Offices and shops at Warren are sometimes in need of new desks, cabinets, microwaves and many other items. Once the new things are ordered, the people have to find somewhere for the replaced items to go. That's where the traffic management office comes into play.
As part of the Defense Reutilization Marketing System, the cargo distribution shop takes all the old appliances the base turns in and sends them off to be resold. The staff builds the pallets, secures the appliances to them and loads the pallets onto vehicles destined for Colorado Springs, Colo. The money from the sales goes back into the Department of Defense.

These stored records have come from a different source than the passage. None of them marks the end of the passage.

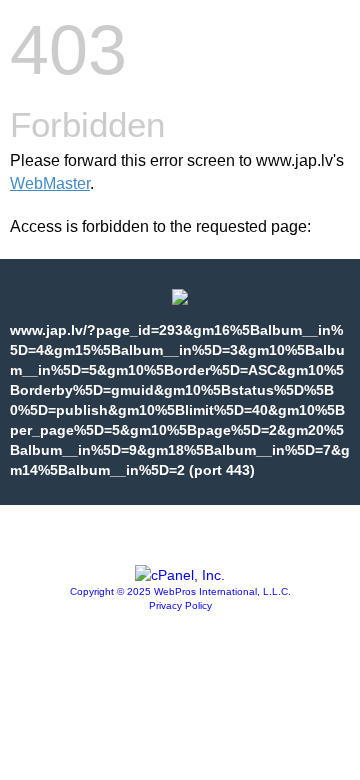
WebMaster (50, 183)
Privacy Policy (180, 605)
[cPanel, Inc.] (180, 575)
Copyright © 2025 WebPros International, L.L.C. (180, 591)
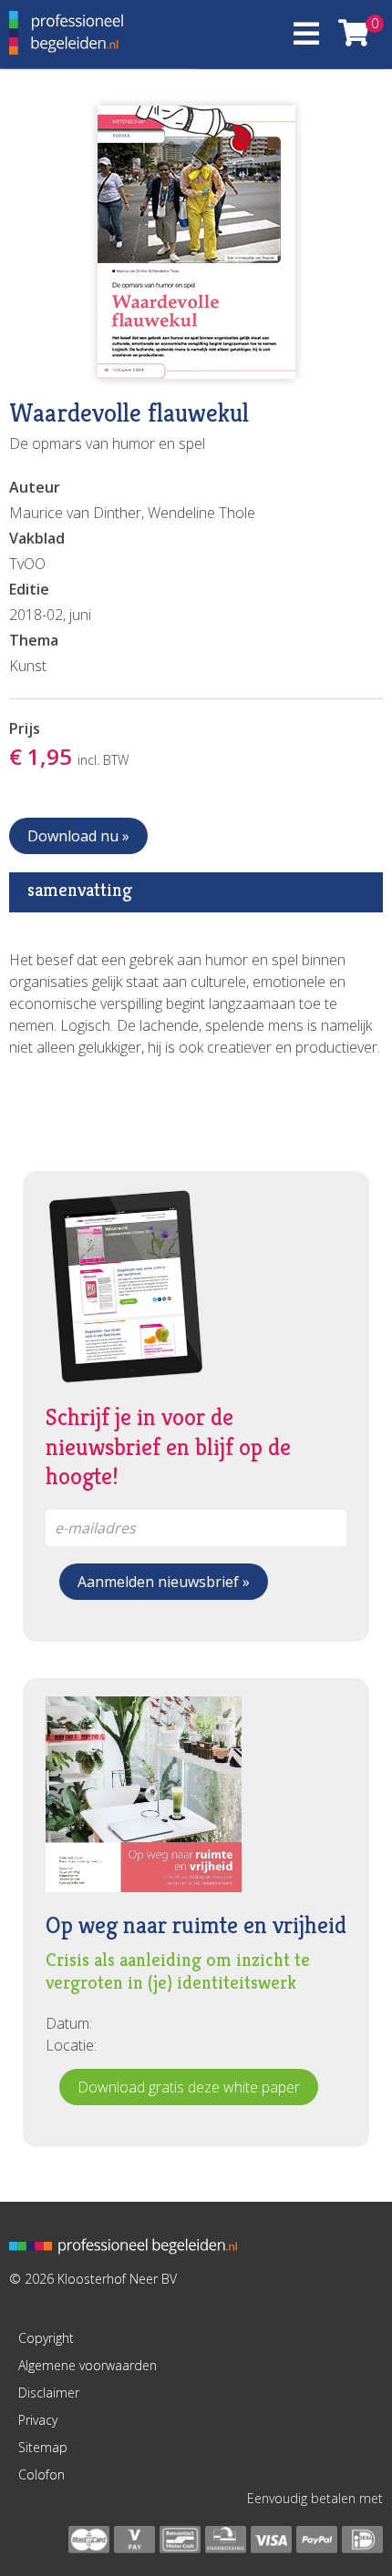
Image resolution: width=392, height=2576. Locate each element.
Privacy (37, 2419)
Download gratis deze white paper (188, 2087)
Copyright (46, 2338)
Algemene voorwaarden (87, 2365)
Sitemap (42, 2447)
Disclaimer (48, 2392)
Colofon (41, 2474)
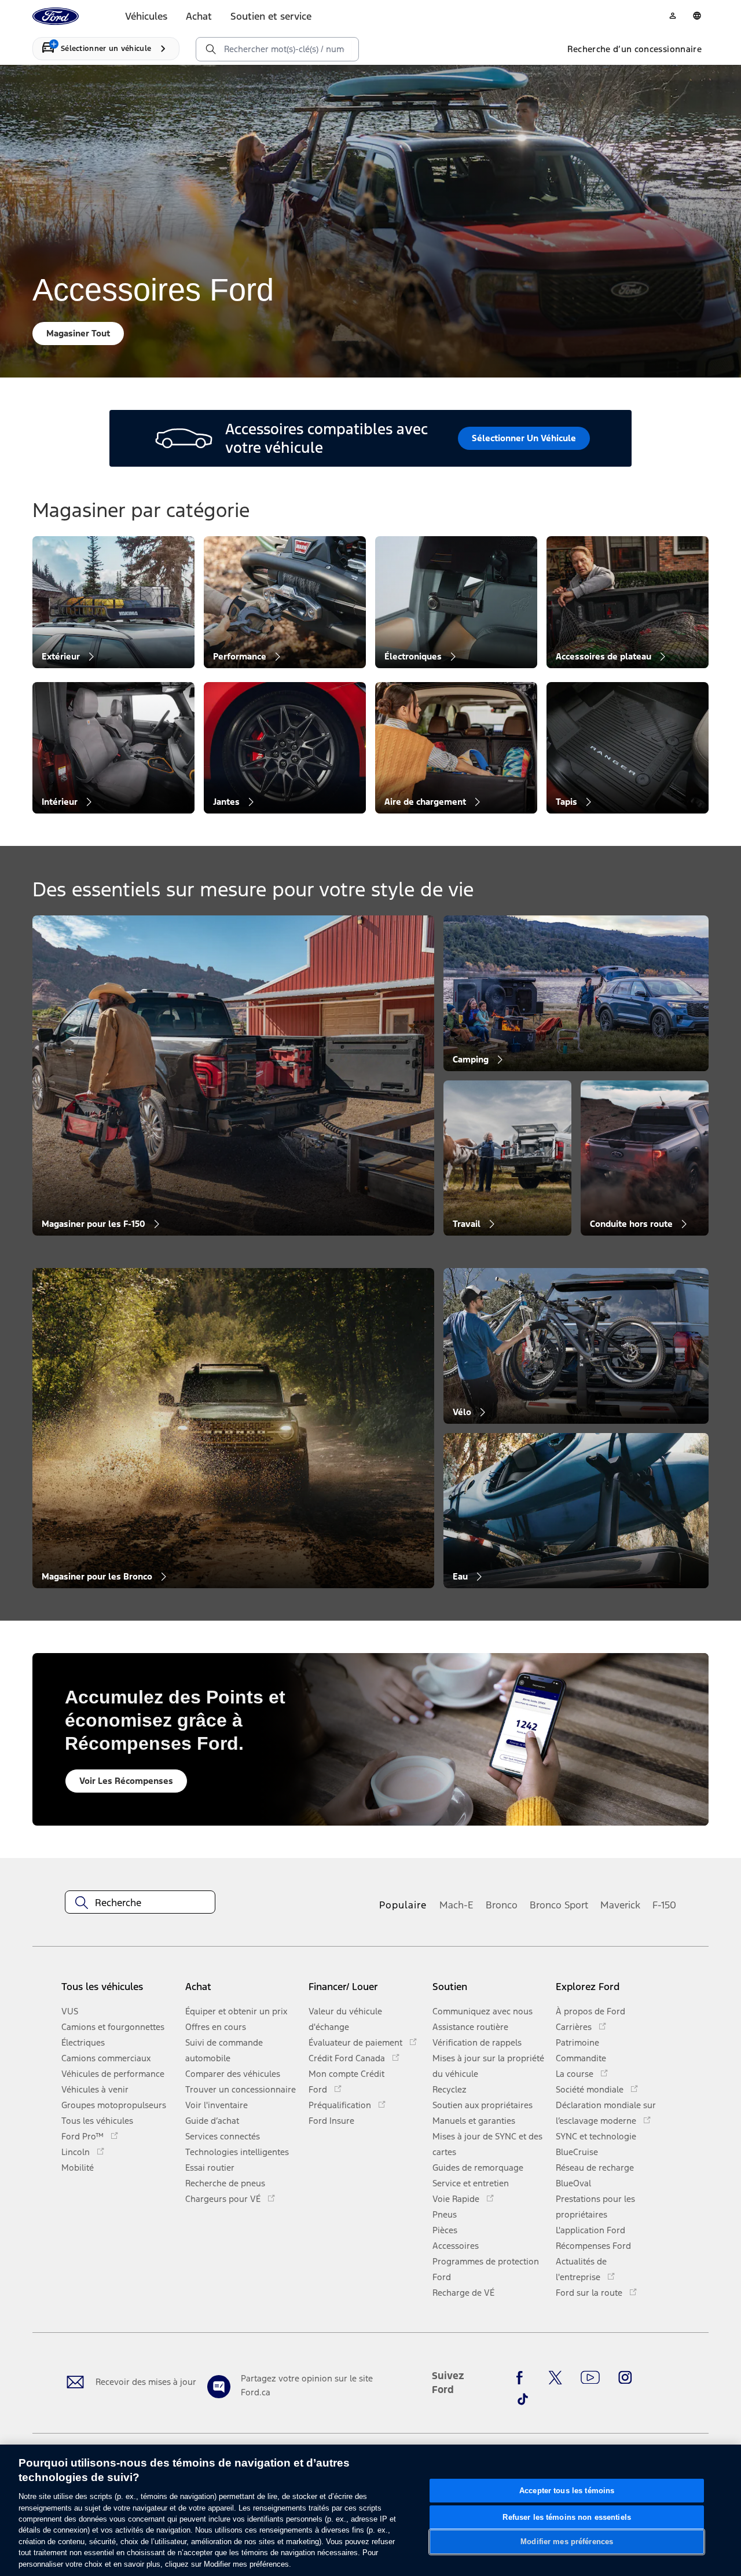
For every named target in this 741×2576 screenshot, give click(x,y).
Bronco (502, 1905)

Normally, the shop has 13 members working. Right now, eight are deployed. To make up for manning issues, members of the Wyoming Air National Guard have been tasked to help. Now, the Guard represents almost 50 percent of the current shop.

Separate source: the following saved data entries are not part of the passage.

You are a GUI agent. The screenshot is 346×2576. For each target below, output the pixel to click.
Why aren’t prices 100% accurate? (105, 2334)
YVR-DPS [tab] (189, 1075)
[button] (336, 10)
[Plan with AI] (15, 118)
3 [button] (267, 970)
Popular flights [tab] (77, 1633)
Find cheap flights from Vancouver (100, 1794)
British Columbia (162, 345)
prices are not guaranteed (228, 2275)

"We're a main part of it down here because they deploy so much," said Senior Airman Bruce Sheel, 243rd Air Traffic Control Squadron. "They'd be lost without us," he said with a smile.
"I feel like I have a lot of opportunities here," said Airman Ricky Sherman, 90th LRS. "With our low manning, it gives me the chance to try everything in this career field."
When packaging or shipping items that have an irregular shape or size, the shop creates their own crates, called specialized packing instructions.
"Once the SPIs are made, we line them with foam so exact, there is no space to move," Airman Sheel said. "That way, when it gets shipped, nothing can bounce around or be damaged."
Apart from creating crates, the cargo center has a machine that can make most sizes of cardboard box. The machine cuts, perforates and removes all the excess cardboard, leaving a product that needs only tape to finish.
Using all these products and techniques, the cargo distribution center staff effectively handles the packaging at Warren. But the real work is from the people.
"The people are great," said Staff Sgt. Priscilla Brown, 90th LRS. "I like knowing that when I come to work, we can get the job done."
"I love being part of LRS," Airman Sheel said. "I have friends here that are like family to me."